» **Written instruction**: Change each "dropdown" in the material below to "drop-down" and leave every other part of the lines unchanged.

** BEGIN Records for this task **

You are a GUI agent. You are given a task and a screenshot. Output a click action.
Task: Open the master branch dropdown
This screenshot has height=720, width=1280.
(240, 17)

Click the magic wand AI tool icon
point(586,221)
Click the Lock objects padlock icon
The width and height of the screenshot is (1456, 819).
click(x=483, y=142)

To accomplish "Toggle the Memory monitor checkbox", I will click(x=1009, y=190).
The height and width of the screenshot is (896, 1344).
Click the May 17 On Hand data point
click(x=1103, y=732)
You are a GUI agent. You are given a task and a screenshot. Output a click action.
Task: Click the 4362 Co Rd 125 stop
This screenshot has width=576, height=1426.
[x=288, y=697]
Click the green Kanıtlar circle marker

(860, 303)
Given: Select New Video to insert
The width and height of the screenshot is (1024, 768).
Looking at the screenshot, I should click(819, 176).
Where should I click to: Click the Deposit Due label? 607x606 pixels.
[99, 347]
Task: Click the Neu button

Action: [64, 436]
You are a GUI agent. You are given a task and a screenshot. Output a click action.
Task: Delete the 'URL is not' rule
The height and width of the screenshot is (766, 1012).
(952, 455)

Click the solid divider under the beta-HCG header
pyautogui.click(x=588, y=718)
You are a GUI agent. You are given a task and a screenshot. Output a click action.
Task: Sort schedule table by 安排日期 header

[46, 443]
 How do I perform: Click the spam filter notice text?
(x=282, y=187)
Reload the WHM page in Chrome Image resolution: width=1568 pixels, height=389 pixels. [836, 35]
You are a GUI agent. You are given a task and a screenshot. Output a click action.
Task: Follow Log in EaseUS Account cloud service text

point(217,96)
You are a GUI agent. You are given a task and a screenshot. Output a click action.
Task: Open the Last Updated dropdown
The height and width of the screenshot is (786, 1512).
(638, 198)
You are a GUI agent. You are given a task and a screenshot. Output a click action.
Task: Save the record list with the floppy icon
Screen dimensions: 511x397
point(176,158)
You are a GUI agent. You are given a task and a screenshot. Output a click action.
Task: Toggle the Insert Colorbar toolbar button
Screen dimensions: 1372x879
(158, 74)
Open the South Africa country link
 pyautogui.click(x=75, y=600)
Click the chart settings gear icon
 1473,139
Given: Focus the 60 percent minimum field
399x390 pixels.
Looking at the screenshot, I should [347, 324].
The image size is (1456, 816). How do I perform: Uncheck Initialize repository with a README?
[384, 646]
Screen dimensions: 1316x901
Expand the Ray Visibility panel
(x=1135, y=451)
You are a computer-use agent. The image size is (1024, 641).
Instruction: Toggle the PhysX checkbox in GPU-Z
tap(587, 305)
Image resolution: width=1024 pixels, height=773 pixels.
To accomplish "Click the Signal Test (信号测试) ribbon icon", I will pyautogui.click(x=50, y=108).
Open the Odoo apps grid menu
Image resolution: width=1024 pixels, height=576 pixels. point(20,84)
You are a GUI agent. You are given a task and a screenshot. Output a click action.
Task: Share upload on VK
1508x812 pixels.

** END Records for this task **

» **Solution to this task**:
You are a GUI agent. You are given a task and a screenshot. Output a click action.
Task: Open the master branch drop-down
This screenshot has height=720, width=1280.
(240, 17)

Click the magic wand AI tool icon
point(586,221)
Click the Lock objects padlock icon
The width and height of the screenshot is (1456, 819).
click(x=483, y=142)

To accomplish "Toggle the Memory monitor checkbox", I will click(x=1009, y=190).
The height and width of the screenshot is (896, 1344).
Click the May 17 On Hand data point
click(x=1103, y=732)
You are a GUI agent. You are given a task and a screenshot. Output a click action.
Task: Click the 4362 Co Rd 125 stop
This screenshot has width=576, height=1426.
[x=288, y=697]
Click the green Kanıtlar circle marker

(860, 303)
Given: Select New Video to insert
The width and height of the screenshot is (1024, 768).
Looking at the screenshot, I should click(819, 176).
Where should I click to: Click the Deposit Due label? 607x606 pixels.
[99, 347]
Task: Click the Neu button

Action: [64, 436]
You are a GUI agent. You are given a task and a screenshot. Output a click action.
Task: Delete the 'URL is not' rule
The height and width of the screenshot is (766, 1012).
(952, 455)

Click the solid divider under the beta-HCG header
pyautogui.click(x=588, y=718)
You are a GUI agent. You are given a task and a screenshot. Output a click action.
Task: Sort schedule table by 安排日期 header

[46, 443]
 How do I perform: Click the spam filter notice text?
(x=282, y=187)
Reload the WHM page in Chrome Image resolution: width=1568 pixels, height=389 pixels. [836, 35]
You are a GUI agent. You are given a task and a screenshot. Output a click action.
Task: Follow Log in EaseUS Account cloud service text

point(217,96)
You are a GUI agent. You are given a task and a screenshot. Output a click action.
Task: Open the Last Updated drop-down
The height and width of the screenshot is (786, 1512).
(638, 198)
You are a GUI agent. You are given a task and a screenshot. Output a click action.
Task: Save the record list with the floppy icon
Screen dimensions: 511x397
point(176,158)
You are a GUI agent. You are given a task and a screenshot. Output a click action.
Task: Toggle the Insert Colorbar toolbar button
Screen dimensions: 1372x879
(158, 74)
Open the South Africa country link
 pyautogui.click(x=75, y=600)
Click the chart settings gear icon
 1473,139
Given: Focus the 60 percent minimum field
399x390 pixels.
Looking at the screenshot, I should [347, 324].
The image size is (1456, 816). How do I perform: Uncheck Initialize repository with a README?
[384, 646]
Screen dimensions: 1316x901
Expand the Ray Visibility panel
(x=1135, y=451)
You are a computer-use agent. The image size is (1024, 641).
Instruction: Toggle the PhysX checkbox in GPU-Z
tap(587, 305)
Image resolution: width=1024 pixels, height=773 pixels.
To accomplish "Click the Signal Test (信号测试) ribbon icon", I will pyautogui.click(x=50, y=108).
Open the Odoo apps grid menu
Image resolution: width=1024 pixels, height=576 pixels. point(20,84)
You are a GUI agent. You are given a task and a screenshot. Output a click action.
Task: Share upload on VK
1508x812 pixels.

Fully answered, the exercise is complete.